Huawei hasn’t been too generous in providing financial data for the first half of the year, saying only that revenue jumped 30 percent to 176 billion yuan (US$28 billion).

For anyone who tracks the global telecoms market, that figure is more than double the US$12.5 billion in first-half sales reported by Ericsson, Huawei’s No. 1 rival in its traditional core area of networking equipment.

But anyone who follows Huawei knows the company is no longer just a supplier of equipment for big telecoms networks.

In fact, that part of the business accounted for just two-thirds of its revenue last year.

To offset slowing sales in that segment, Huawei has aggressively pursued the business of building networks for individual companies and also designing and selling smartphones.

After several years of so-so performance in the smartphone space, the company suddenly seems to be gaining rapid momentum.

Huawei’s official first-half announcement doesn’t give any other financials besides the revenue figure and an operating margin of 18 percent.

But the 30 percent revenue growth was up sharply from the 20 percent gain for the whole of 2014, though it’s still not back to the previous year’s level of 34 percent.

In a letter to employees, the company’s talkative consumer devices chief Richard Yu Chengdong revealed just how quickly the smartphone business has suddenly started to grow.

He said the division passed the milestone of 10 million shipments per month in May and that it should easily be able to reach and surpass its previously announced target of 100 million units shipped for the year.

That previous target would already be up by a third from 2014, meaning Huawei could now post 50 percent growth or higher for its smartphone business this year.

There’s no specific geographic breakdown for the smartphone sales, but as someone living in China I do sense that Huawei is emerging as a break-out player in its crowded home market.

That’s not too surprising, since Huawei is one of the few players that has a long history in telecoms.

It also has the depth of resources to develop products that are of higher quality and distinctive enough to be different from the many low-end look-alike smartphones now in the market.
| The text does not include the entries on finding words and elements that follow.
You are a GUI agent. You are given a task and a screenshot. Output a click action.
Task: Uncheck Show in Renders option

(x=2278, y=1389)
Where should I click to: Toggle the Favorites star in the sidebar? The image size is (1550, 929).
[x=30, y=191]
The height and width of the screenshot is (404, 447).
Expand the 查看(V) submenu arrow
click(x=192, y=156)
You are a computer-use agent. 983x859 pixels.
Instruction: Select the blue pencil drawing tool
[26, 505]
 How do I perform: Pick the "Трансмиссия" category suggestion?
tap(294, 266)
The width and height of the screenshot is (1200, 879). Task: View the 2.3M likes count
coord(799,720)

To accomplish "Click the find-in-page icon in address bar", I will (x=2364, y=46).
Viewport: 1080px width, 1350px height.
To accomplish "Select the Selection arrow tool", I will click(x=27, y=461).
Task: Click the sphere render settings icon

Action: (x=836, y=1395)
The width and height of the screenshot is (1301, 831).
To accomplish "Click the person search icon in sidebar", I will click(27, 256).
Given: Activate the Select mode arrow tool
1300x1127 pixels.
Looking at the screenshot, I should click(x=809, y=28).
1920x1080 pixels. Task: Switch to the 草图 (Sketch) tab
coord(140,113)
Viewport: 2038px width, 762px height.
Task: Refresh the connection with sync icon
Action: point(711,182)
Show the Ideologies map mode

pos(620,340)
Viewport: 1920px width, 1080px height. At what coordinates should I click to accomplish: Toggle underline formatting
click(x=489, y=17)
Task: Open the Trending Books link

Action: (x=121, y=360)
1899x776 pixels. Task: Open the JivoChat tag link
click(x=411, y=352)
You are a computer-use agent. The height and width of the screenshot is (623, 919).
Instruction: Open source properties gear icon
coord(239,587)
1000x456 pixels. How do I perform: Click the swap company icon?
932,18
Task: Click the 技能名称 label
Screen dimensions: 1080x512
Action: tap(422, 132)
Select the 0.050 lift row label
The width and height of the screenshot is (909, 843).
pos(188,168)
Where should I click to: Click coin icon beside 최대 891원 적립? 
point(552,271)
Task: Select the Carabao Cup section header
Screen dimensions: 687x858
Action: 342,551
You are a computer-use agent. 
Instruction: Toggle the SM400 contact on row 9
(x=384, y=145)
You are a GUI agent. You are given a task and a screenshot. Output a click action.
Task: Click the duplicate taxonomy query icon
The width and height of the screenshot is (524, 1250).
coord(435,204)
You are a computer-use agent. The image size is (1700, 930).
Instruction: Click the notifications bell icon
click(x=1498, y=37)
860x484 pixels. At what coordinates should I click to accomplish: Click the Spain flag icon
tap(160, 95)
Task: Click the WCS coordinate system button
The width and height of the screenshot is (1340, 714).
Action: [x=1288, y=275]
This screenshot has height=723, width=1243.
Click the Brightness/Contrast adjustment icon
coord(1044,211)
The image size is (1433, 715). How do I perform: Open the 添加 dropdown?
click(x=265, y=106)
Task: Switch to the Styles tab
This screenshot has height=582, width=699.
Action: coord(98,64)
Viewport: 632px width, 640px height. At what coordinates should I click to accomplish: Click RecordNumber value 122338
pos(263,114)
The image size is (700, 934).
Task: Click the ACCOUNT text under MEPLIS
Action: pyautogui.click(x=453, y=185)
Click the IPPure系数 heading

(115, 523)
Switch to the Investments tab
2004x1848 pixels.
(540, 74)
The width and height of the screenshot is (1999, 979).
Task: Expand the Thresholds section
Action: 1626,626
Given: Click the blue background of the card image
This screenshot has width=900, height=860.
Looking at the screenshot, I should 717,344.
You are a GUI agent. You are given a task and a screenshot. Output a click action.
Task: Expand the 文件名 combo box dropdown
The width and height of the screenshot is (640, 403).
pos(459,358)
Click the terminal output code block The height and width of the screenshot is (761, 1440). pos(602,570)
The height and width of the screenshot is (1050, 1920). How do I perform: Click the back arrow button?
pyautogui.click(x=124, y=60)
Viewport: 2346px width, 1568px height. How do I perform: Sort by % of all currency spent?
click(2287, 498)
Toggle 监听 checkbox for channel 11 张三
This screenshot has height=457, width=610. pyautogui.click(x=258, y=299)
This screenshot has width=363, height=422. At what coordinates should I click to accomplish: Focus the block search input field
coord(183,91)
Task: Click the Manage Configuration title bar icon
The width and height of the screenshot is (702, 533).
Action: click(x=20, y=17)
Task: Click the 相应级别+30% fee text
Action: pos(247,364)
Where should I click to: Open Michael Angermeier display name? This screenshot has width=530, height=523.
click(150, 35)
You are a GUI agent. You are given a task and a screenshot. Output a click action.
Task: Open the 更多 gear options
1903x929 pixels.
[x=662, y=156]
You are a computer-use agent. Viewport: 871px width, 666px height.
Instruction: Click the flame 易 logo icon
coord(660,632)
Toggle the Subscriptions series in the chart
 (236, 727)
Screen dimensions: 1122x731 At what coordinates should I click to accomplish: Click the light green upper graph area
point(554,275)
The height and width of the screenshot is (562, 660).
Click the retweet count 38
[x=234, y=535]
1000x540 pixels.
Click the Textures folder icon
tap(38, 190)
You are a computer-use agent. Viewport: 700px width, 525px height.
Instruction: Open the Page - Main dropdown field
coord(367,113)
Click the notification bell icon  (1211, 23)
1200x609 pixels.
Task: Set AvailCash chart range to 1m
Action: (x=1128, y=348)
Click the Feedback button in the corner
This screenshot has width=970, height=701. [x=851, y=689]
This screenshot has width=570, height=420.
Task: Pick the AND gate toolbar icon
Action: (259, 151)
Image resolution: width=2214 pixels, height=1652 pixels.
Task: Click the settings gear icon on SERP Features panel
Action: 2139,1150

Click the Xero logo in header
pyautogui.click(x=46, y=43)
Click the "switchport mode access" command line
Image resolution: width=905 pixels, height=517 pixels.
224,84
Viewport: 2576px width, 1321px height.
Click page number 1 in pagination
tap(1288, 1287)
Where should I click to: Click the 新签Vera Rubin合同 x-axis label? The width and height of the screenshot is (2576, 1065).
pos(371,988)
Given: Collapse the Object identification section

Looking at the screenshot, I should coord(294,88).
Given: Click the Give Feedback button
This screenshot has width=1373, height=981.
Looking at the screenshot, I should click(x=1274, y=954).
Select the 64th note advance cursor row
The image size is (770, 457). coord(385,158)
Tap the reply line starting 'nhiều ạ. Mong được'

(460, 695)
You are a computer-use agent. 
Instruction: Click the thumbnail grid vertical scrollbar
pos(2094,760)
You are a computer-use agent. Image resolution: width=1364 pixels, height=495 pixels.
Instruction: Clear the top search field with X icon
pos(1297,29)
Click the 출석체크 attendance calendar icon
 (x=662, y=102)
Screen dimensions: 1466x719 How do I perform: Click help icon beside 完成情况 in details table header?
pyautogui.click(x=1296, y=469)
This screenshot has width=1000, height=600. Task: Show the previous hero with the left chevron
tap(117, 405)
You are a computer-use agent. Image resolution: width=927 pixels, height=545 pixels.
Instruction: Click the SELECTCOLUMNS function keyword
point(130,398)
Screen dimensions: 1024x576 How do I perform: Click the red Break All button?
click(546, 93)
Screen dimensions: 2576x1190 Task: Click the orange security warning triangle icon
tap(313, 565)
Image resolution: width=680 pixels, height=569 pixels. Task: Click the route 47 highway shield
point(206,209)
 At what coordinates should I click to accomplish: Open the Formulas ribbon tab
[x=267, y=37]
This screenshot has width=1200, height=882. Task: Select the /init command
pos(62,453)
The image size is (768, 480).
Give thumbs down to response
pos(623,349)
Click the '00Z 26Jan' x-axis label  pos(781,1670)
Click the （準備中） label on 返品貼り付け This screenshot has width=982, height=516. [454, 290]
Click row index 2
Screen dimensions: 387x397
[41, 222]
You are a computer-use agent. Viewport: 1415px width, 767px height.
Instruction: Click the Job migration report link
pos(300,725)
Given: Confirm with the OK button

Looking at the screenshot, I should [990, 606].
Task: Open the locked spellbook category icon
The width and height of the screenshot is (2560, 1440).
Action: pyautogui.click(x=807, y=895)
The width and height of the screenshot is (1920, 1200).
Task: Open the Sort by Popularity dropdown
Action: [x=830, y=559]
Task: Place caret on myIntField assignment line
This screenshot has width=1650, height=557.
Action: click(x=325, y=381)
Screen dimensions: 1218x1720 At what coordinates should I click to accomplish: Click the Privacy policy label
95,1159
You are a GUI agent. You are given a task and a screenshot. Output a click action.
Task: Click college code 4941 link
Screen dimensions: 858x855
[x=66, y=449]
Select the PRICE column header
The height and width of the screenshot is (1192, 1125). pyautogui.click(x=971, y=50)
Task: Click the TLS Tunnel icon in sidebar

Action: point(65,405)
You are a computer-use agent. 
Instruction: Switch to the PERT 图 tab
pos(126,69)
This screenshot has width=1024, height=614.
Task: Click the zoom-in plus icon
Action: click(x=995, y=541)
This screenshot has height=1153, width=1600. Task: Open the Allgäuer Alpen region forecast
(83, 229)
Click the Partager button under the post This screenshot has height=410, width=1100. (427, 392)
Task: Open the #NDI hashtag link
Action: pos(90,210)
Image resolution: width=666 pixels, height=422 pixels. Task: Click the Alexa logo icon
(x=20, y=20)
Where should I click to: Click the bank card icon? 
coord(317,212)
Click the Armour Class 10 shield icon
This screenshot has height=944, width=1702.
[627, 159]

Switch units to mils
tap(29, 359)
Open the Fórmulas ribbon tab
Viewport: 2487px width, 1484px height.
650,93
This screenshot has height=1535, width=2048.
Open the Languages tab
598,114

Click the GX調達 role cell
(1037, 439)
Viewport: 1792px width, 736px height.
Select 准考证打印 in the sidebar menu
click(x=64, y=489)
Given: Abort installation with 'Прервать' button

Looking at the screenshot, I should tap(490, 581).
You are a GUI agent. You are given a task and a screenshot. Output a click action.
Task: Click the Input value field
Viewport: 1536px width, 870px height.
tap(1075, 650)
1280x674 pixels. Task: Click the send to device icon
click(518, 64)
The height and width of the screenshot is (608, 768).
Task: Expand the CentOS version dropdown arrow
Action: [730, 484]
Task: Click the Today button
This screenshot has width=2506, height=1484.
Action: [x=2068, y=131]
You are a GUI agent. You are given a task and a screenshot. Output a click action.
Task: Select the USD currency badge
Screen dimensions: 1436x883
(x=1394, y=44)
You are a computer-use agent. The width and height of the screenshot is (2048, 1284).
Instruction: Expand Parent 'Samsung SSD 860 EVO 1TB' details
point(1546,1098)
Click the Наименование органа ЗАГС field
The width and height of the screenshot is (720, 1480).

The major thing it was missing was marketing savvy and the ability to generate buzz, which it may finally be learning to do.

From a broader perspective, I do find it interesting that Huawei and crosstown rival ZTE Corp. (00763.HK) have been relatively successful in diversifying into a space that has eluded most of the world’s major traditional telecoms equipment makers.

Ericsson and other names like Alcatel and Siemens also made early attempts to become big mobile-phone players but ultimately met with lukewarm results, and each of them sold off that part of its business to focus on its core strength in telecoms equipment.

That leads to the interesting prospect that perhaps Huawei will also realize it’s better to separate smartphones from its slower-growth networking equipment business and perhaps spin off the unit.

The company actually considered such a move about a decade ago, when its consumer business was still quite small, but ultimately abandoned the plan owing to lack of interest.

Such a move might make more sense now that the unit has grown so quickly.

It could also raise the intriguing possibility of a separate initial public offering by the unit, as part of Huawei’s broader bid to boost its transparency and look more like a western-style company.

Bottom line: Huawei’s accelerating smartphone sales reflect the growing momentum of its business in China and could prompt it to consider spinning off the unit for a potential IPO in its drive to become more transparent.